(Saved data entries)
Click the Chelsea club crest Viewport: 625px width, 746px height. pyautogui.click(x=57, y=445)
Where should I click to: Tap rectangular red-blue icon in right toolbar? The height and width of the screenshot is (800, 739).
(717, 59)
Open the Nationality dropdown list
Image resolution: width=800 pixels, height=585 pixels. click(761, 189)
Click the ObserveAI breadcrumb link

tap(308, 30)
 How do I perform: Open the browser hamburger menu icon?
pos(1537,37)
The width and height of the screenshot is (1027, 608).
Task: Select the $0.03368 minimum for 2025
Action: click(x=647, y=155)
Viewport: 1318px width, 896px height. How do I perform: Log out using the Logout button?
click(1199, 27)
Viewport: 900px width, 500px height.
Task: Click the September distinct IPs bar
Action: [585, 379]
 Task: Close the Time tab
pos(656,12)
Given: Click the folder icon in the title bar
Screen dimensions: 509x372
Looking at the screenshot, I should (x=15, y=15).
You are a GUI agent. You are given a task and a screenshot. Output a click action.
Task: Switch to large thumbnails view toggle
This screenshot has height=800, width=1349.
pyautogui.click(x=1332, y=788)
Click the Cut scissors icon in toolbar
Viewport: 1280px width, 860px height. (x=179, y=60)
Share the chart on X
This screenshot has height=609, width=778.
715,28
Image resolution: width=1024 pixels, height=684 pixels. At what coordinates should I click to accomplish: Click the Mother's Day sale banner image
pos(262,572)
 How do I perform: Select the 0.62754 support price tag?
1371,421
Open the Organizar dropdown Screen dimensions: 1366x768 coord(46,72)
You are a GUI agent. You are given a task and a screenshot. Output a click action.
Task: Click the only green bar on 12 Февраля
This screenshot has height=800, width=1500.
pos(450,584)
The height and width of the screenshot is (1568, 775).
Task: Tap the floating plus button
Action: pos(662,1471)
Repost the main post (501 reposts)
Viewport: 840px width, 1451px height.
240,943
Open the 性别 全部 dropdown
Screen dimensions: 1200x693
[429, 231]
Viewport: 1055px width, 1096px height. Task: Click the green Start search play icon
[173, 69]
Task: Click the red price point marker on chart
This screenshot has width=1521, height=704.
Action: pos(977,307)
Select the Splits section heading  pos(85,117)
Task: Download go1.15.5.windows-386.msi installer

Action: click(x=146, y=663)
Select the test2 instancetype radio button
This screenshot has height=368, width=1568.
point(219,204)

TASK STATEMENT: What you copy out must be exactly the lines from the line containing "Select the Splits" through the end of the records.

THE COMPLETED TASK:
Select the Splits section heading  pos(85,117)
Task: Download go1.15.5.windows-386.msi installer

Action: click(x=146, y=663)
Select the test2 instancetype radio button
This screenshot has height=368, width=1568.
point(219,204)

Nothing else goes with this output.